**Document segment:**
Moody’s downgrades Pemex to junk status

Ratings agency Moody’s on Friday downgraded Mexico’s credit rating due to a deteriorating economic outlook and cut the debt of state oil firm Pemex to junk status, dealing a serious blow to President Andres Manuel Lopez Obrador.

Moody’s Investor Service said it had cut Mexico’s creditworthiness to “Baa1” from “A3”, and lowered the rating of the heavily indebted, loss-making Pemex to “Ba2” from “Baa3”.

Though Mexico retains an investment-grade rating, Pemex’s drop to junk is expected to ramp up financing costs for the firm formally known as Petroleos Mexicanos.

“It’s likely that next week we will see strong outflows from Pemex bonds,” said Luis Gonzali, a portfolio manager at asset manager Franklin Templeton.

**Data excerpt:**
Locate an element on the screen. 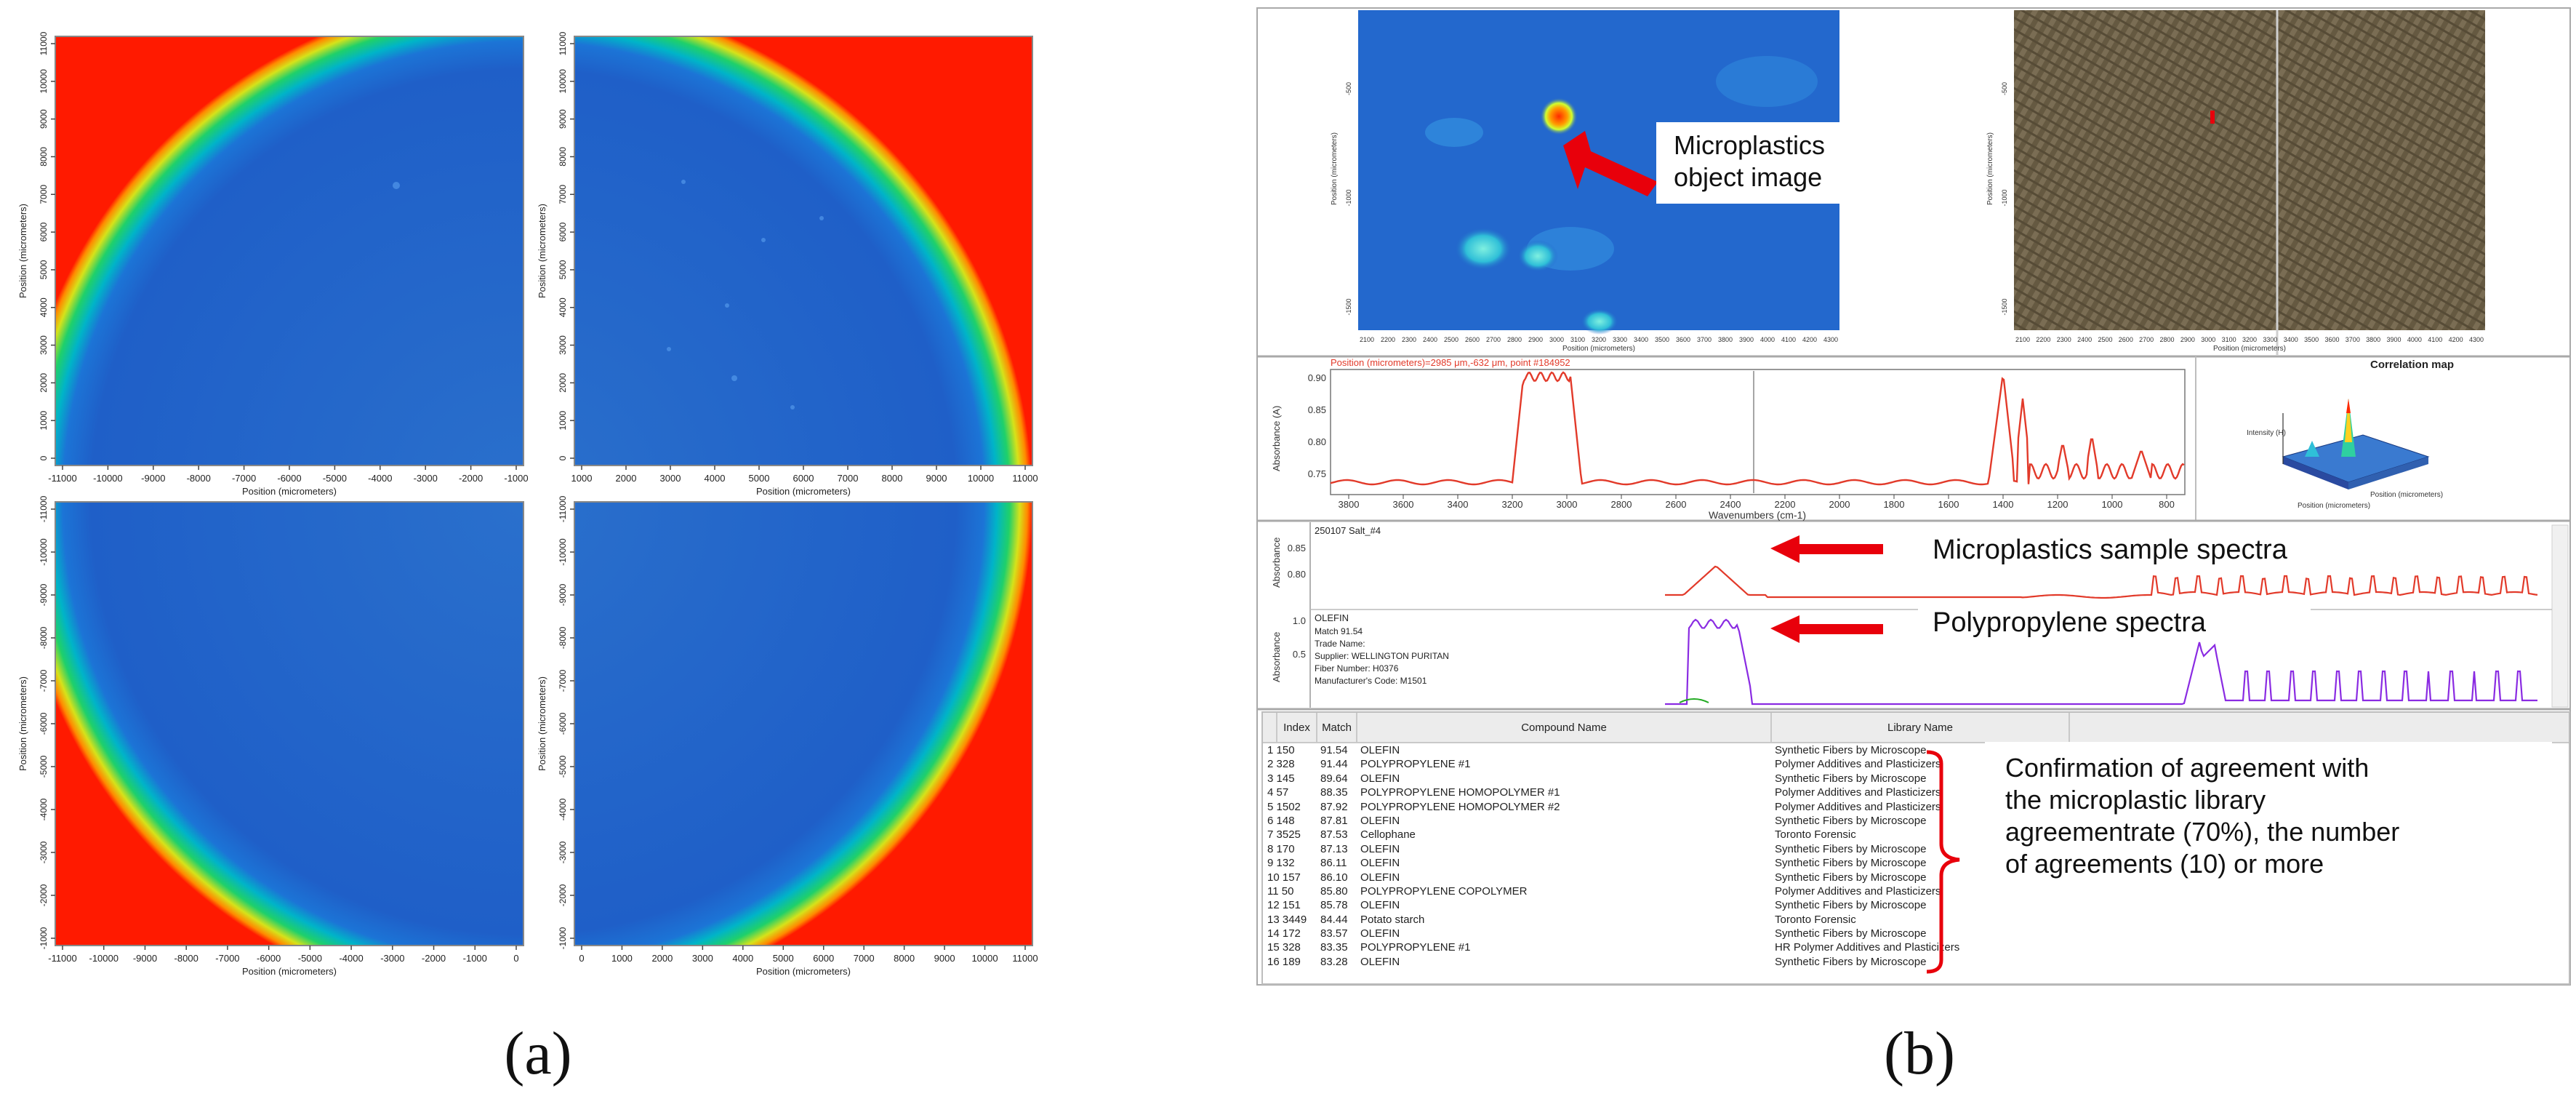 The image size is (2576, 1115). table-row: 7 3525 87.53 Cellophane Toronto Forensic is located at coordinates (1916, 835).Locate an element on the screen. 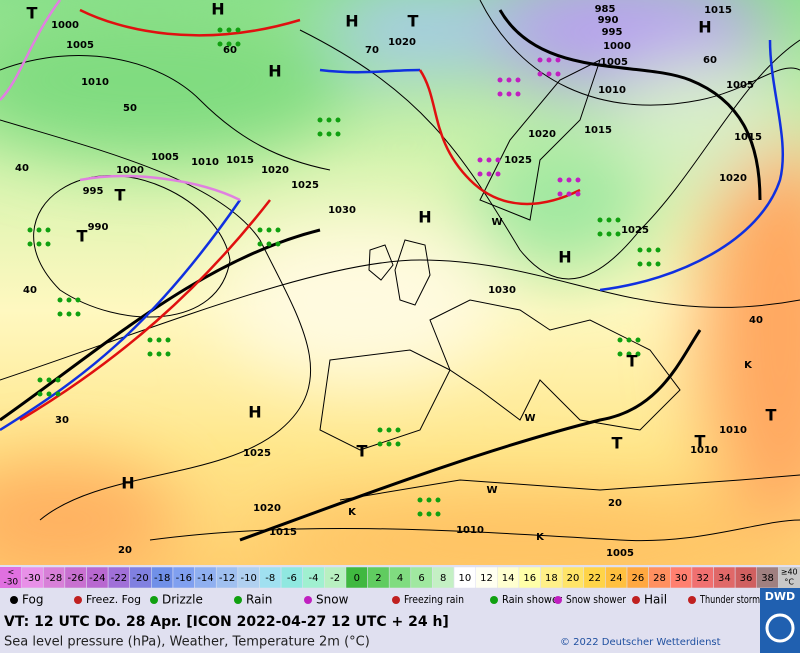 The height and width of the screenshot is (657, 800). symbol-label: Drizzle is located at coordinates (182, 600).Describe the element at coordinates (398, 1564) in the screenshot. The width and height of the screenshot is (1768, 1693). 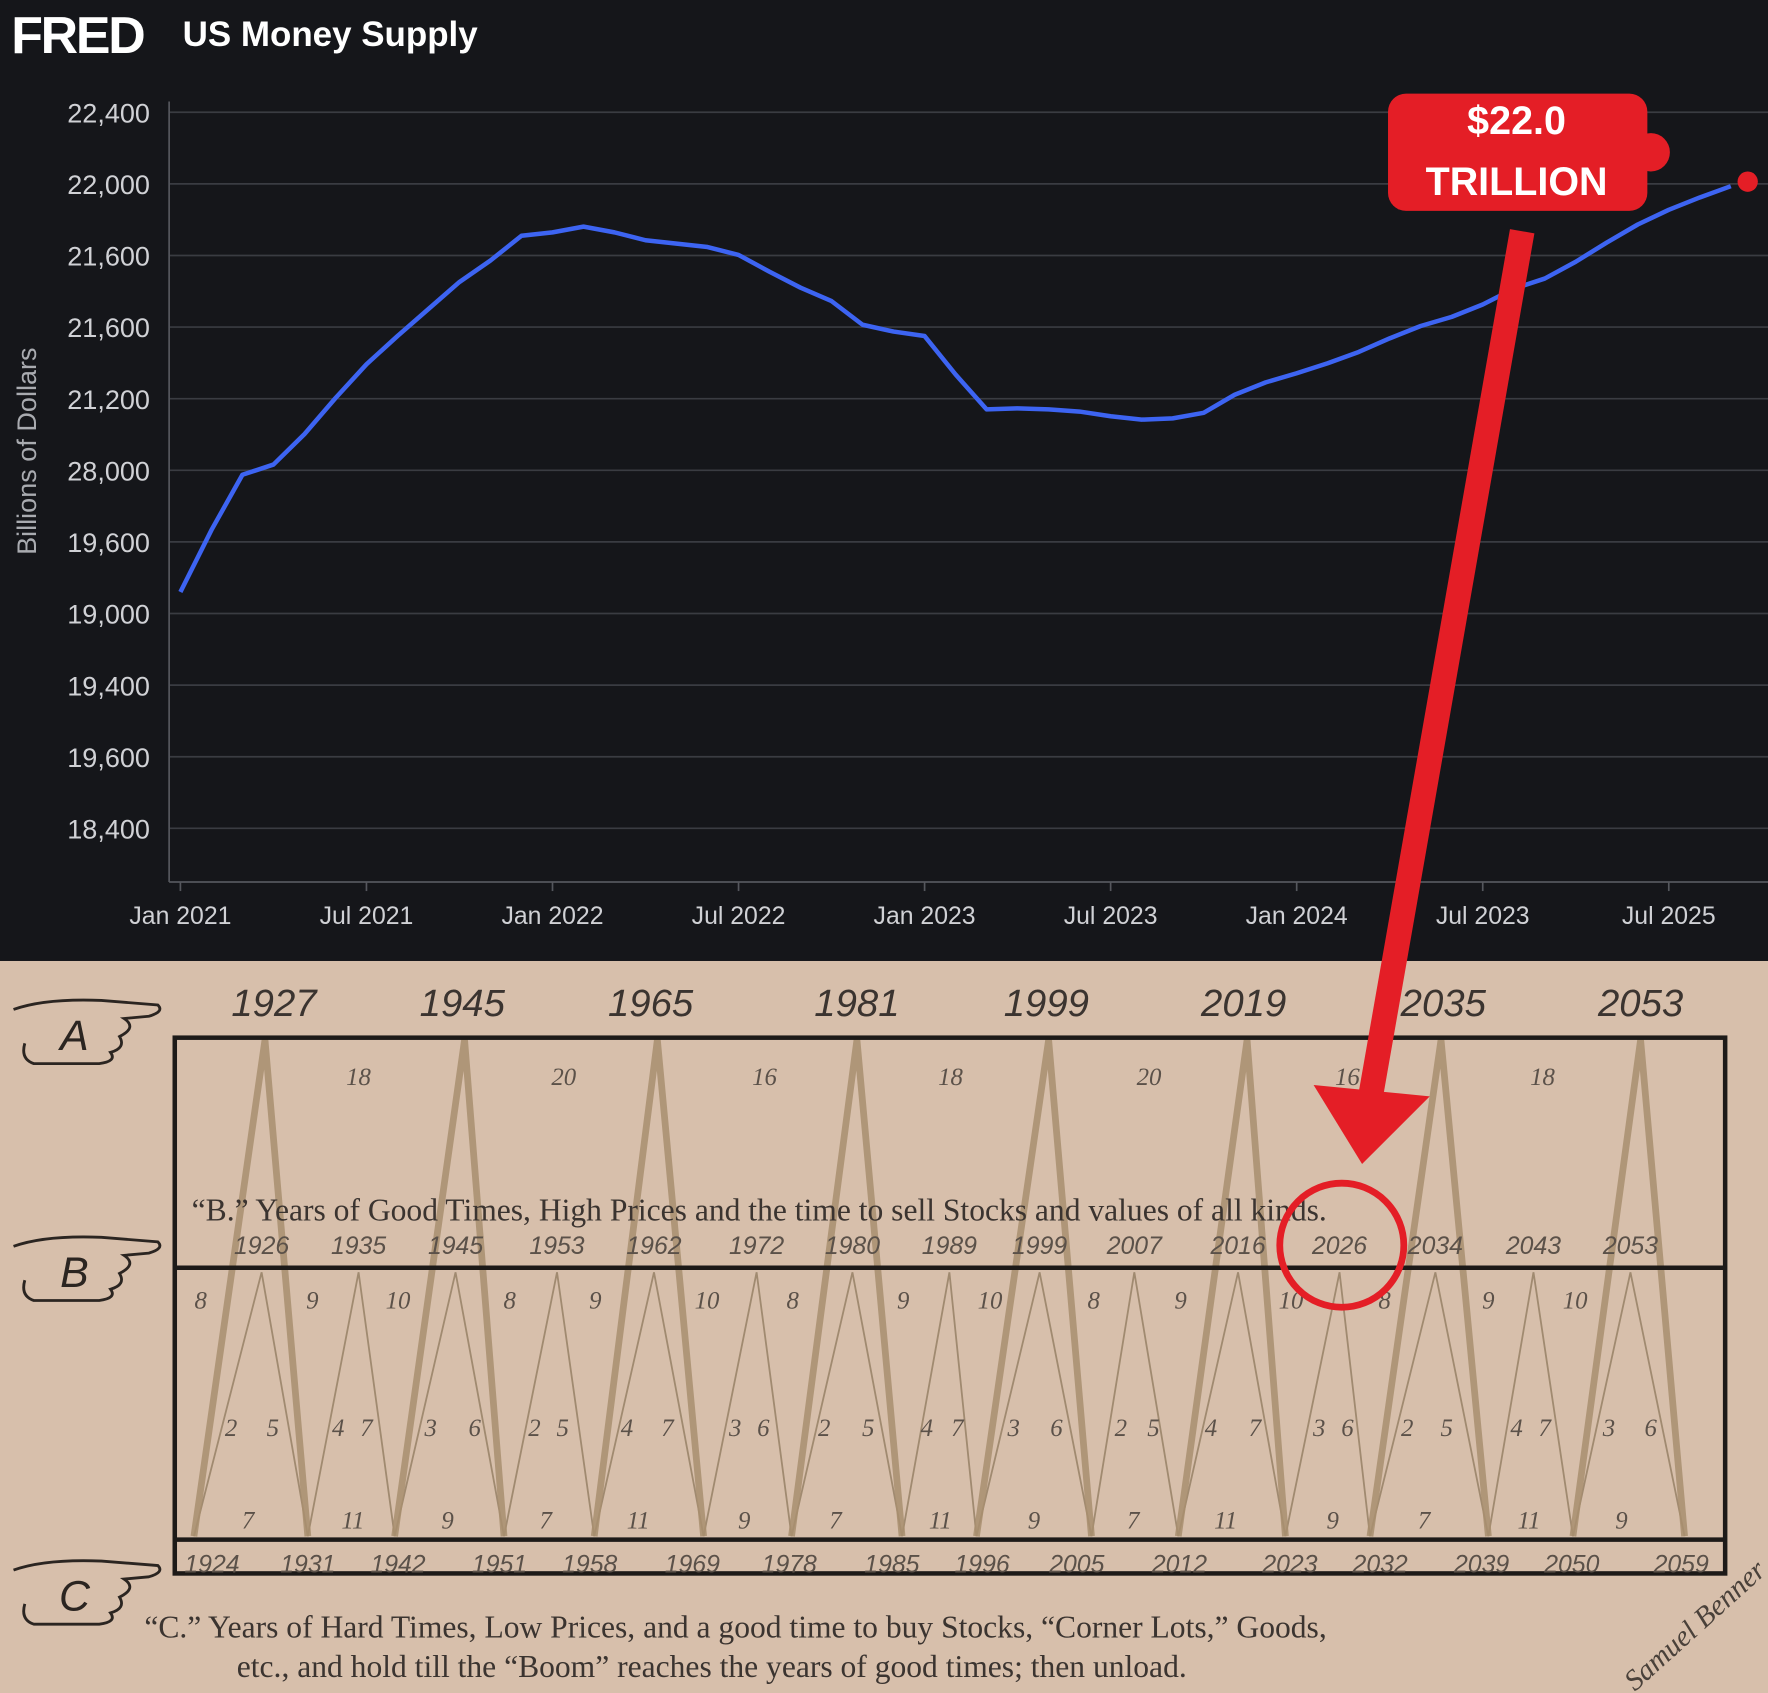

**Job 1:**
Reproduce word for word the part of the Pemex downgrade article from "Moody’s downgrades Pemex" up to and including "Manuel Lopez Obrador.".
**Job 2:**
List every credit rating code that appears in the Pemex downgrade article.
**Job 3:**
According to the Pemex downgrade article, what rating did Pemex hold before Moody's cut it?
These lines have nothing to do with the article on the Pemex downgrade.

**Output 1:**
Moody’s downgrades Pemex to junk status

Ratings agency Moody’s on Friday downgraded Mexico’s credit rating due to a deteriorating economic outlook and cut the debt of state oil firm Pemex to junk status, dealing a serious blow to President Andres Manuel Lopez Obrador.

**Output 2:**
Baa1, A3, Ba2, Baa3

**Output 3:**
Baa3